Write out nothing except the lines running from the one containing "This screenshot has height=768, width=1024." to the last line of the data, exactly as they stand.

________________________

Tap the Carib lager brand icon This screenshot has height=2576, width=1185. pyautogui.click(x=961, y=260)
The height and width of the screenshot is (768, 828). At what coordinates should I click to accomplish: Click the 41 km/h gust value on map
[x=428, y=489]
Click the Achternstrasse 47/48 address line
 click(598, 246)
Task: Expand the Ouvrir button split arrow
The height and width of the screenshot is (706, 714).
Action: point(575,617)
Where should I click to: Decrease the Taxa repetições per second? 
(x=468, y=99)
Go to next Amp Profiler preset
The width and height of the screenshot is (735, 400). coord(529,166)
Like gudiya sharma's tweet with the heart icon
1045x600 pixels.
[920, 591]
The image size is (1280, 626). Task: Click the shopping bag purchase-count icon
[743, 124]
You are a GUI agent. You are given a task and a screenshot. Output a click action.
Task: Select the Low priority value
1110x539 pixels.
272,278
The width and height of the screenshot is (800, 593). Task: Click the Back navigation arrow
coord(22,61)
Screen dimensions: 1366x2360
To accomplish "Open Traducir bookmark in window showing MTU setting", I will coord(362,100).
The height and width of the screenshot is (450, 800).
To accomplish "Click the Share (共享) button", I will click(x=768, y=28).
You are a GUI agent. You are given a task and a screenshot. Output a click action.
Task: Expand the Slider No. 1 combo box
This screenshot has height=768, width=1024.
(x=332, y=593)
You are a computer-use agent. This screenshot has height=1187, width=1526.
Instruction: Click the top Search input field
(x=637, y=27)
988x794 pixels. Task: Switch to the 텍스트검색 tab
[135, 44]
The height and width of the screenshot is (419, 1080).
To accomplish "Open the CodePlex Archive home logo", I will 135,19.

________________________

RESULT FOR THIS EXERCISE:
This screenshot has height=768, width=1024.
(x=332, y=593)
You are a computer-use agent. This screenshot has height=1187, width=1526.
Instruction: Click the top Search input field
(x=637, y=27)
988x794 pixels. Task: Switch to the 텍스트검색 tab
[135, 44]
The height and width of the screenshot is (419, 1080).
To accomplish "Open the CodePlex Archive home logo", I will 135,19.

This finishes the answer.